The demo showed a lot of promise when it came to the job system, the ability to unlock job specific abilities, having different skills depending on the temperament of each party member, and the vast map on display. The battles, while simplified (you only have control of the party leader) continued to entertain with different characters utilising humourous skills, and triggering small interactions based on their relationship levels. It’s a rare case of a demo going above and beyond to capture the gamer, and leave them wanting more.
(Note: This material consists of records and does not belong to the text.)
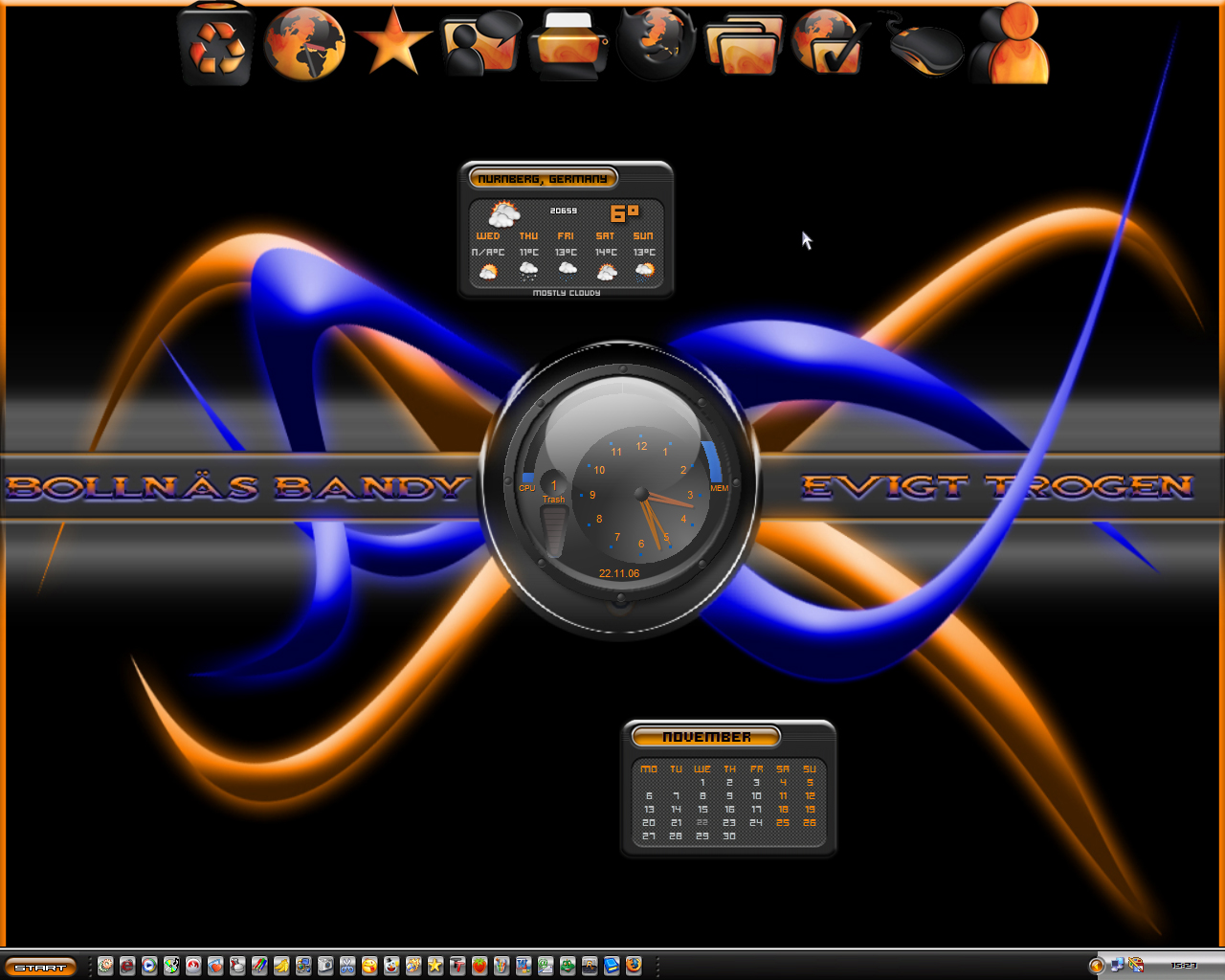The width and height of the screenshot is (1225, 980).
Task: Open the orange recycle bin dock icon
Action: [x=217, y=46]
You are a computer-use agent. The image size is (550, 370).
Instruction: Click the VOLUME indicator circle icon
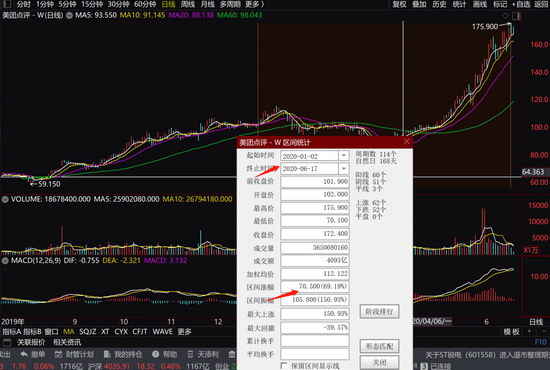[5, 199]
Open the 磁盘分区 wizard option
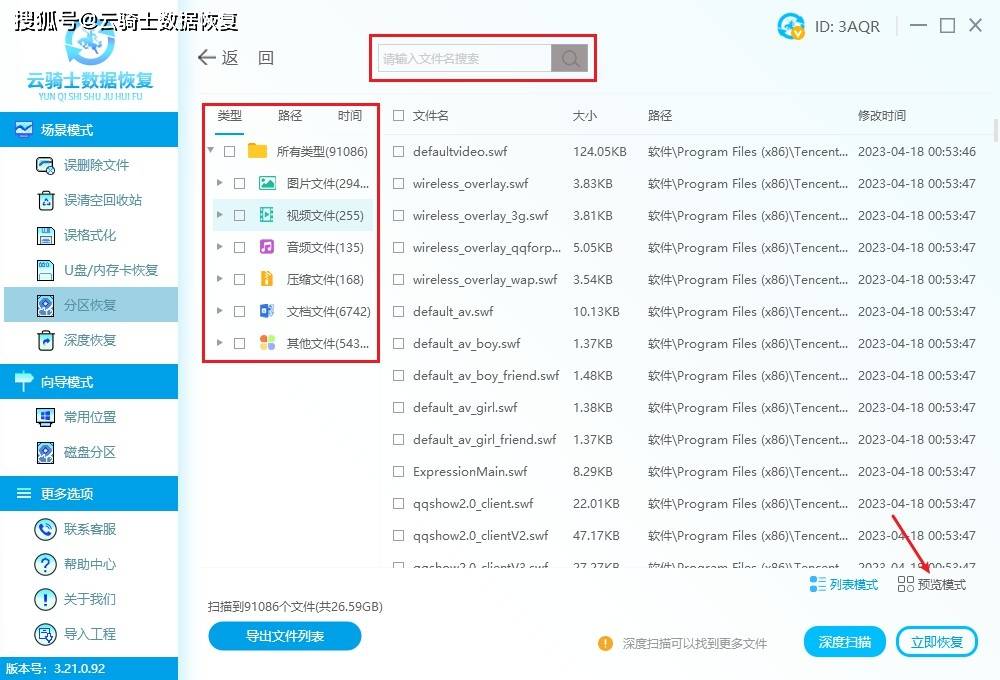This screenshot has height=680, width=1000. [87, 452]
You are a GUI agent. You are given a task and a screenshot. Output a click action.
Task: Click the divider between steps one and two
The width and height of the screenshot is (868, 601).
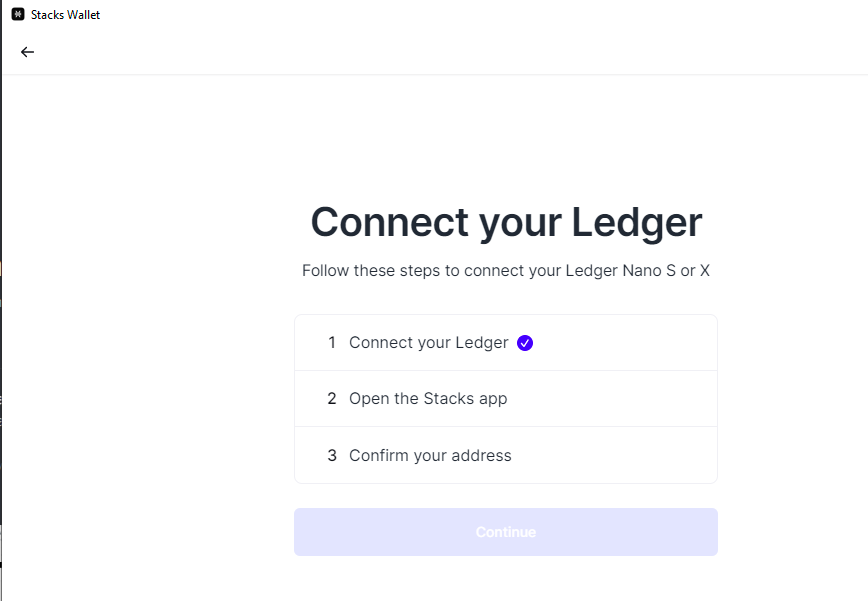point(505,370)
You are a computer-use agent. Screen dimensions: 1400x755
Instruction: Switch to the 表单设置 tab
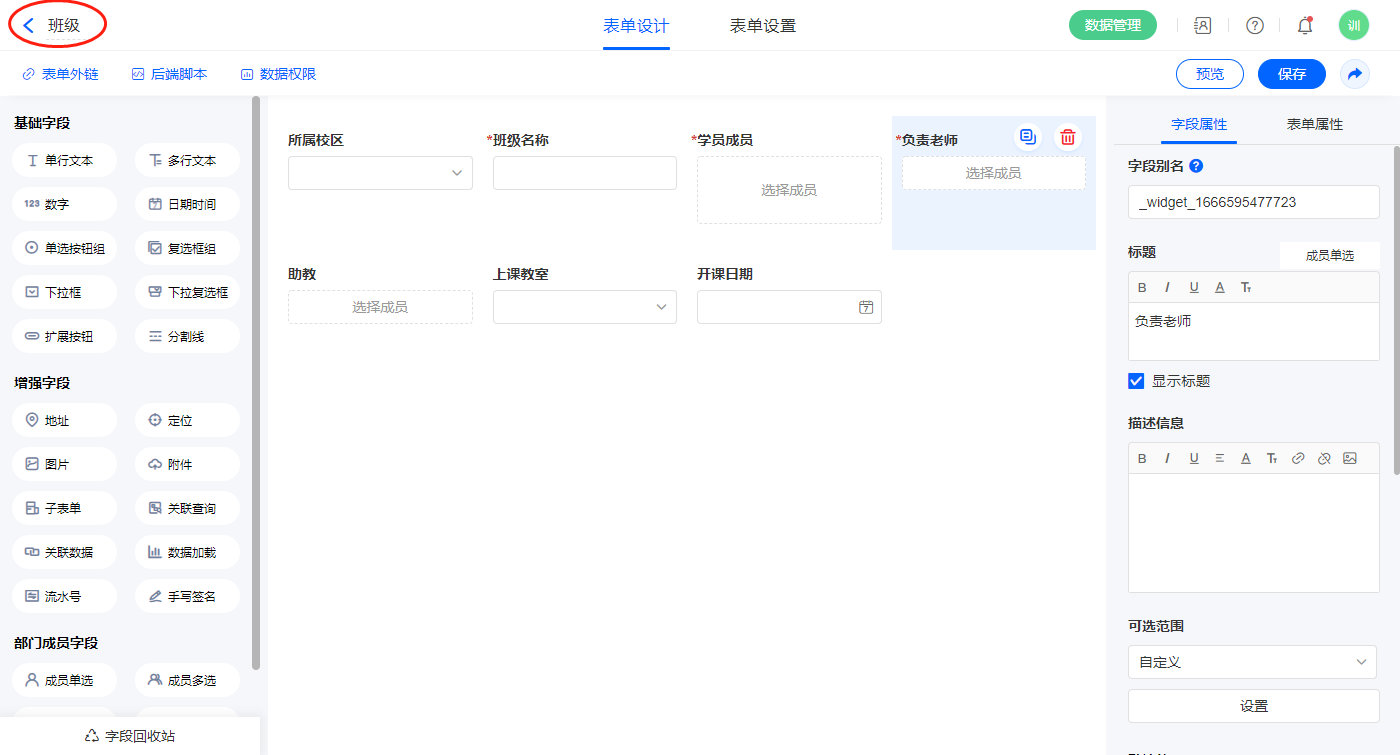pos(763,26)
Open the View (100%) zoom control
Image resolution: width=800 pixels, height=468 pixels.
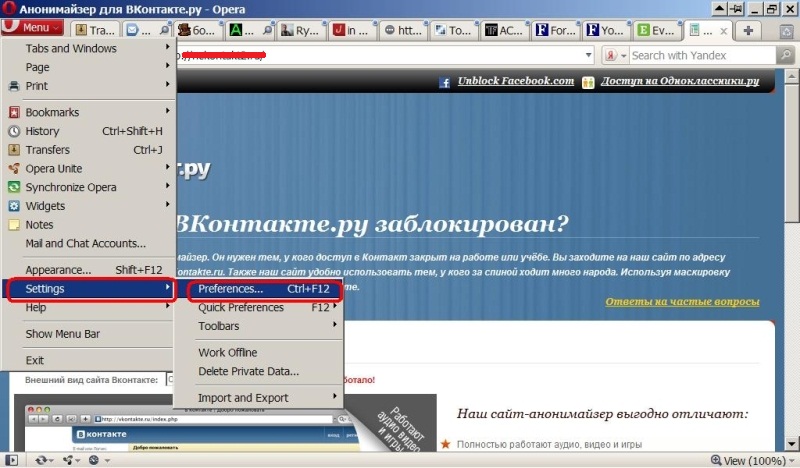pyautogui.click(x=750, y=460)
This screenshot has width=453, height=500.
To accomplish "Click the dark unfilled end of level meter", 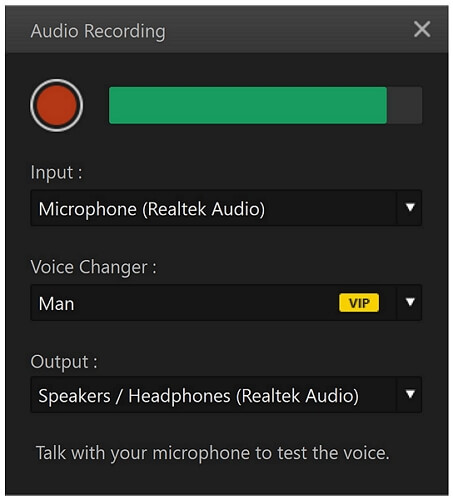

The problem with Miitopia is that the fun doesn’t come from the gameplay. It comes from the party’s journey to defeat the Dark Lord, in seeing your Miis enjoy the new things you buy them, and in the many humorous moments of interaction along the way. The simplified nature of the gameplay is obvious from the start. At the beginning of every battle you have the option to turn on Auto Battle. While you might scoff at the idea, it only takes a couple of hours before it starts to look tempting. You only ever have control over one character, the fights are over rather quickly, and you’re holding the fast-forward button down to speed everything along anyway. Miitopia quickly becomes repetitive, and the drive to take every branch of every path just to see the completion flag for that point of the map starts to dwindle.
While Miitopia does manage to tick off everything the demo promised, it does so in the tamest way possible. There are more jobs to be used, but the lack of control over the majority of your party means that you take on the role of an observer instead of a player. You don’t get to strategise and figure out the best time to use each skill, you just watch and hope the A.I. gets it right. There’s plenty more of the world to see, and quirky stories to be told, but the repetitive nature of the game – with no further growth in gameplay – means you may not want to.
The story is key here, and it’s hard not to smile every single time there’s an interaction between Miis. Nintendo’s charm is all over Miitopia. The music is goofy, and the title screen with the singing is simply fantastic. The presentation and the ability to utilise any Mii imaginable is downright genius. I’m not sure if this is the perfect RPG for a very young gamer, or if it was designed for the gamers who enjoyed quirky, passive titles like Animal Crossing or Tomodachi Life. Whoever it was made for, it wasn’t made for those looking for a hardcore RPG.
Reagan received a digital copy of Miitopia from Nintendo for review.